First thing, I wouldn't go that low right off the bat...even if it's coming out of dormancy. I assume you've been cutting it with a rotary mower at a much higher height than 3/4" up until now, so you want to reduce the HOC slowly.


----------



## Harts (May 14, 2018)

My advice would be to go low right away. It's going to look rough for a few weeks but once the grass gets used to the low HOC it will turn around. Whether you reduce the HOC slowly or right away, the grass is still going to go into shock.

Throughout the season, take note of any low spots and make plans to level in August.

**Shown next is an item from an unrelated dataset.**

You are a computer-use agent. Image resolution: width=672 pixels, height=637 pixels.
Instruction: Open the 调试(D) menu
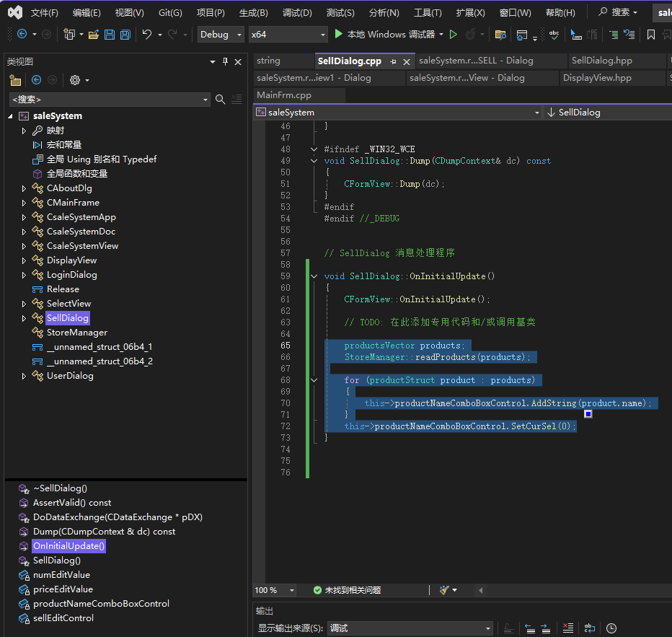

Enjoy it! There's a learning curve for sure, but you'll never have more fun!


----------



## ISU (May 8, 2019)

Congrats on the Greensmaster. I second going short right away....get ready to be addicted. There is really nothing to prepare for, just go for it and enjoy the journey.

Good luck!


----------



## MNLawnGuy1980 (May 10, 2019)

I would say make sure you keep it sharp and cutting paper all the way across. When I first got one it wasn't sharp enough and it made a huge difference once I back lapped it to where it was cutting paper.


----------



## sheiraas (Jun 6, 2019)

I did my first reno last fall and ended the season at about 3/4 inch. When I did this I invested in a swardman reel mower. It is very addicting and you will have a blast. I have mostly KBG with some PRG. I never let it get above an inch. I would say start at an inch or so right away and see how that goes. You most likely are not going to have a level enough lawn to go much shorter without some major scalping. For everyone reading this can you do some light leveling in the spring with a sandy loam topsoil? Also should he invest in some Plant Growth Regulator? Would you recommend this for a new lawn the first season after a full renovation?


----------



## MNReel (Jul 18, 2018)

@Jay20nj I'm in the same boat as you. I've been told go as low as possible on the first couple mows then raise it up. Unfortunately I tried to start reel mowing last fall and found out that going low with any undulations you can end up scalping the heck out of your lawn. I'm planning on getting 5 yards of compost, leaf loam, and sand mix this fall and level it. I would do it in the spring but we usually get drenched in the spring here in Minnesota. Then look for having that 1/2-3/4" HOC next year.


----------



## Brent_K (Jul 26, 2019)

Sorry to hijack but one quick question about first time mowing with a reel mower, or first time mowing for the year. Does anyone recommend doing a power rake in the spring to get rid of any debris and dead grass? I am considering scalping, power raking and following it up with an app of Tenacity or an ethofumesate to keep any weeds from coming in. Any thoughts?


----------



## Chris LI (Oct 26, 2018)

Brent_K said:


> Does anyone recommend doing a power rake in the spring to get rid of any debris and dead grass? I am considering scalping, power raking and following it up with an app of Tenacity or an ethofumesate to keep any weeds from coming in. Any thoughts?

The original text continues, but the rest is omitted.